Alaska Department of Revenue published the annual Alaska Salmon Production Report in March. The report covers the same products detailed in the Alaska Salmon Price Report (ASPR) and is useful for making canned salmon inventory estimates and for identifying broad trends in Alaska salmon production. Like the ASPR, reporting threshold is one million pounds.


We have included a total of six years in this [very large] table, with the intention of covering an equal number of odd and even-numbered years for pink salmon.

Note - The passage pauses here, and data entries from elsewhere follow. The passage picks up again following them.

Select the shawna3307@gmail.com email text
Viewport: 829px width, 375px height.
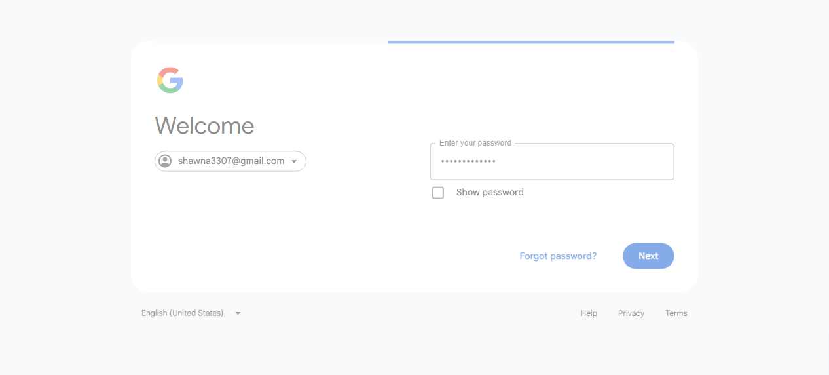click(230, 161)
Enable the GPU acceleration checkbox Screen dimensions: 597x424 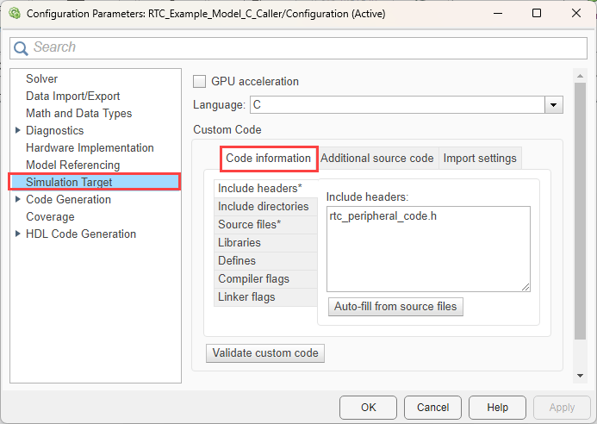click(x=199, y=82)
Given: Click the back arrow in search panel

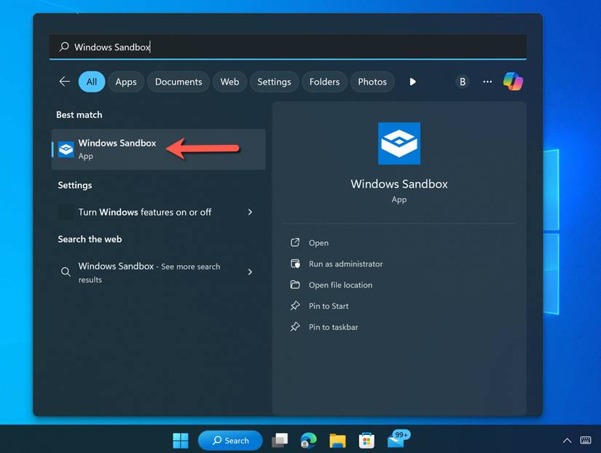Looking at the screenshot, I should (x=65, y=82).
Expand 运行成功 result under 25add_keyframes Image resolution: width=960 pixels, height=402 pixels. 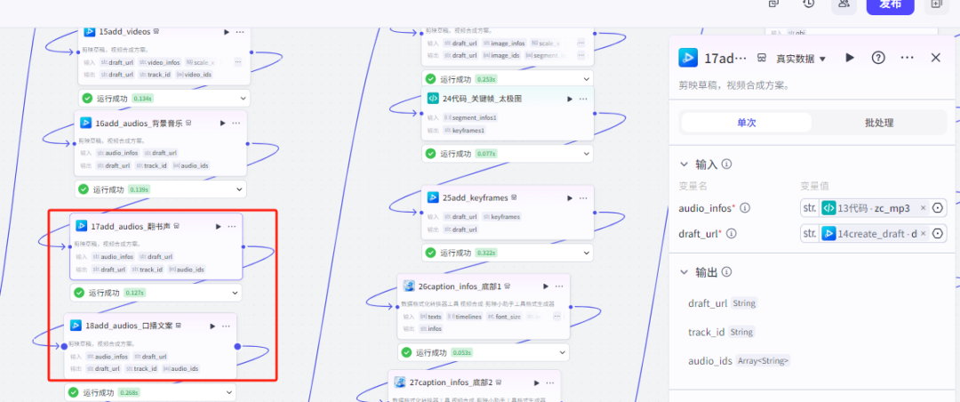click(x=586, y=253)
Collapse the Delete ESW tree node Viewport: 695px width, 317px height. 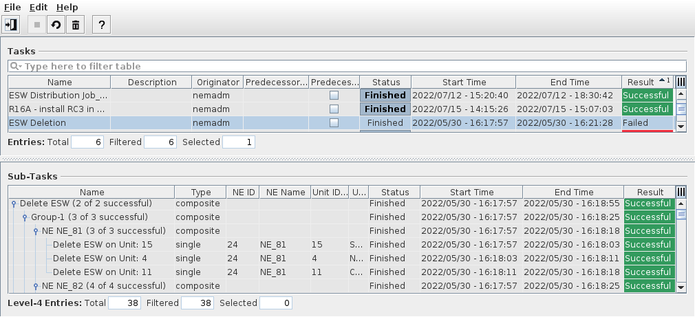point(13,204)
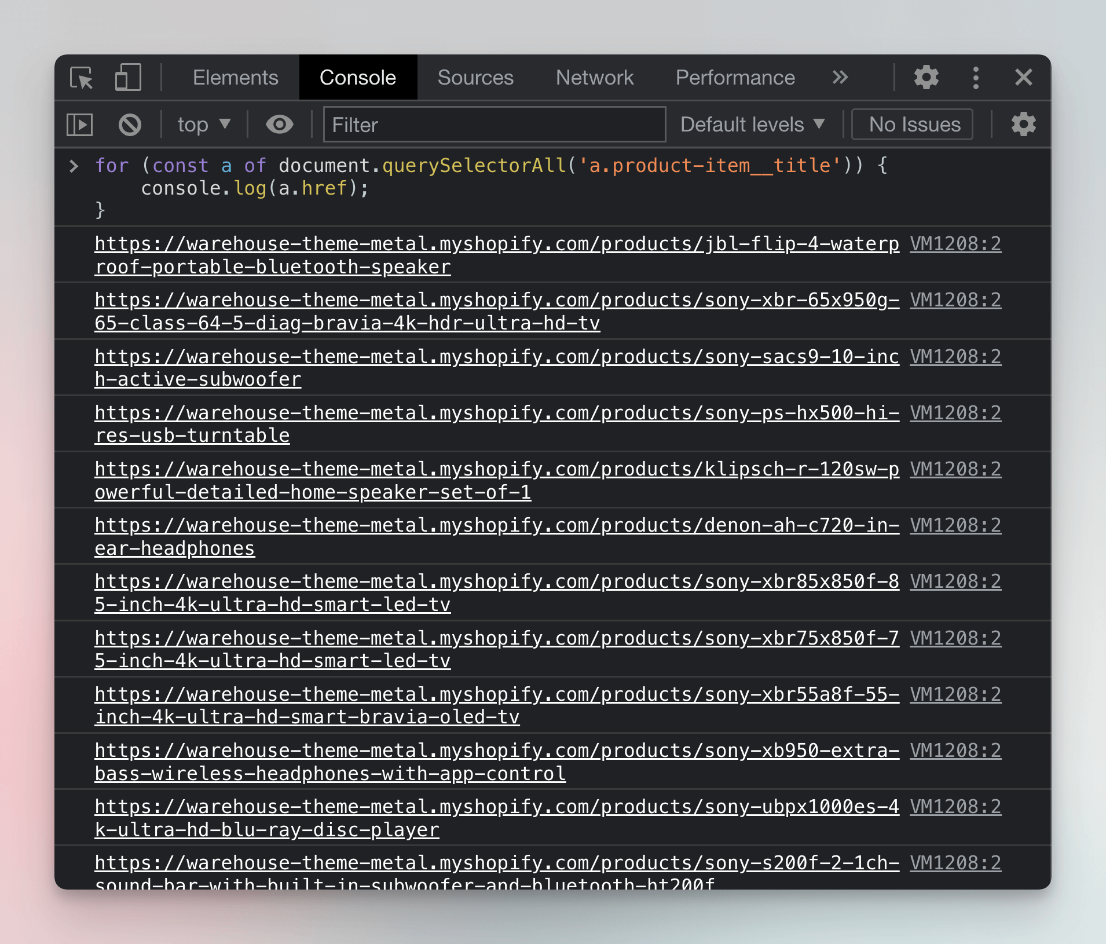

Significant findings from the production report data:

  • Canned salmon as a share of total salmon production declined significantly between 2004 and 2009, from 41 percent to 30 percent. However, this can be partially attributed to declining pink salmon harvest volume.
  • The pink salmon product-form shift from canned to frozen appears to have stabilized with canned share of production in the mid-50-percent range.
  • Canned sockeye as a share of total sockeye production has declined steadily for four years, from 32 percent in 2006 to 26 percent in 2009. This is likely a genuine product-form shift, as sockeye harvest volume was stable during that period.
  • Total fresh H&G production is down substantially, from the peak of 44 million pounds in 2007 to 27 million pounds in 2009.
  • In the frozen fillet product form, sockeye shows the greatest percentage of growth and the best stability of product-form growth. Frozen sockeye fillet production increased from 4 million to 16 million pounds between 2004 and 2009 and is the only species to show consistent growth across the period.
  • Production of fresh fillets has never exceeded one percent of total production volume.